Much has been made of that problem and its chicken-or-egg effect on residential development. Supermarkets won’t open because there aren’t enough people, the logic goes, and people won’t move Downtown because there aren’t amenities like supermarkets. And around and around we go.
In early October, however, a shiny new wrench will be thrown into that conversation cycle: the Market, DTP’s long-awaited Fremont Street grocer, filling the storefront once home to Mamita’s restaurant. The 6,000-square-foot space will offer a café with made-to-order sandwiches and Stumptown coffee, a prepared food counter and, yes, groceries—from kale chips to Funyuns, craft beer to Bud Light, body wash to fresh beef.

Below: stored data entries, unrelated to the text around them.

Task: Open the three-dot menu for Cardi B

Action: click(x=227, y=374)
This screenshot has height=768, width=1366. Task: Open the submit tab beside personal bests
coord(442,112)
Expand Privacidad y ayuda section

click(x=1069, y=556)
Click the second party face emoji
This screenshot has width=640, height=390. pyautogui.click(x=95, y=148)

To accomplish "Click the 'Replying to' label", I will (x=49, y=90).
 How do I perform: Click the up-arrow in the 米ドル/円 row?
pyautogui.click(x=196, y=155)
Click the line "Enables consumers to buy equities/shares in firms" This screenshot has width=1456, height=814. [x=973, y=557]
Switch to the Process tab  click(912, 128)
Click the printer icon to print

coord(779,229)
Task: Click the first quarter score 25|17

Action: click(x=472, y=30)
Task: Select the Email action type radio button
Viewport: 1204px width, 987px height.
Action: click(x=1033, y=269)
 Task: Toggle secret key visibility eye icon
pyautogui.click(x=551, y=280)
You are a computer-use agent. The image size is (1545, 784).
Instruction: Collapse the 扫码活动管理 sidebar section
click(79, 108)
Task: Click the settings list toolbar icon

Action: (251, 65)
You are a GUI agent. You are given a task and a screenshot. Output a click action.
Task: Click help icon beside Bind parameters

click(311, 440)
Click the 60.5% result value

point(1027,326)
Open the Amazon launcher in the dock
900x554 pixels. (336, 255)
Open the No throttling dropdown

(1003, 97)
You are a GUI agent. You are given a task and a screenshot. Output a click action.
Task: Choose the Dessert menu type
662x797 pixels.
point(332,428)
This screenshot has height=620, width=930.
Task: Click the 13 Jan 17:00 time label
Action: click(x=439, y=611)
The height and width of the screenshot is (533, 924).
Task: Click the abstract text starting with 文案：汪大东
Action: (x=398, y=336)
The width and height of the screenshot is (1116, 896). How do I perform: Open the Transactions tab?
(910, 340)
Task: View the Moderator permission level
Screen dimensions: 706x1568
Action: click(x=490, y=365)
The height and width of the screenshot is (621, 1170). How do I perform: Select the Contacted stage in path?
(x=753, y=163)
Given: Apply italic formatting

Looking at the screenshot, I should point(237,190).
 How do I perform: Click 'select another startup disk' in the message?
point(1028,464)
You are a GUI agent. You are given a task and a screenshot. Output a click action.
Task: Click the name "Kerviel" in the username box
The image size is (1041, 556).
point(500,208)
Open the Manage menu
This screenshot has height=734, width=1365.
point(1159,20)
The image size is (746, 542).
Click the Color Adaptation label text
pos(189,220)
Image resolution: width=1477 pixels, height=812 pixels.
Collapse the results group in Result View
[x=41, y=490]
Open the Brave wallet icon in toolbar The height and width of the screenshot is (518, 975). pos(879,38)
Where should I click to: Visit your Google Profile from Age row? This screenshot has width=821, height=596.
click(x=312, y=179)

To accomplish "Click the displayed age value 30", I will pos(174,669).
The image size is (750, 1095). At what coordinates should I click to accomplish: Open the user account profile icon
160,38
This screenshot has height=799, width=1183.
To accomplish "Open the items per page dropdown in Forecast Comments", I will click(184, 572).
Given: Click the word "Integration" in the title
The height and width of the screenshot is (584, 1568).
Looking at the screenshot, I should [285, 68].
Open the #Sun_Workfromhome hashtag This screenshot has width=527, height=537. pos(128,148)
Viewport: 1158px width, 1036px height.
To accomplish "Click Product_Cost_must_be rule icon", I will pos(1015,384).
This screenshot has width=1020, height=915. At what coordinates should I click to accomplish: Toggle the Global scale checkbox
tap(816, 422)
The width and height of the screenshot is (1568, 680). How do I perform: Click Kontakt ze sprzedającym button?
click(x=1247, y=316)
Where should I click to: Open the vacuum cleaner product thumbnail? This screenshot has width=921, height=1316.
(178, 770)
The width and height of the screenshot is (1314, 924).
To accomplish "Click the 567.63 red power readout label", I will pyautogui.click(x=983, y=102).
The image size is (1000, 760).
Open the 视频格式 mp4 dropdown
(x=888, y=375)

The Market is aiming to serve everyone, says general manager Ellyn Chantos, whether you are stocking up for the week, just need a carton of milk or want to grab a s’mores sandwich and a seat on the patio. “Everyone knows that Downtown needs a grocery store,” she says, adding that this one will feel like part of the neighborhood, with its industrial design and herbs grown by students at Walter Bracken STEAM Academy just down the road.
Of course, fitting a mega-grocer’s range into a small footprint means making some sacrifices. The Market has distilled its selection, so you’ll see two types of peanut butter to Smith’s 12, but the staff promises the lineup is “fluid.” If something you want is missing, just ask for it, and the next time you visit it might be in stock.
That’s the beauty of a neighborhood market—and walking to pick up an apple and a six-pack isn’t so bad, either.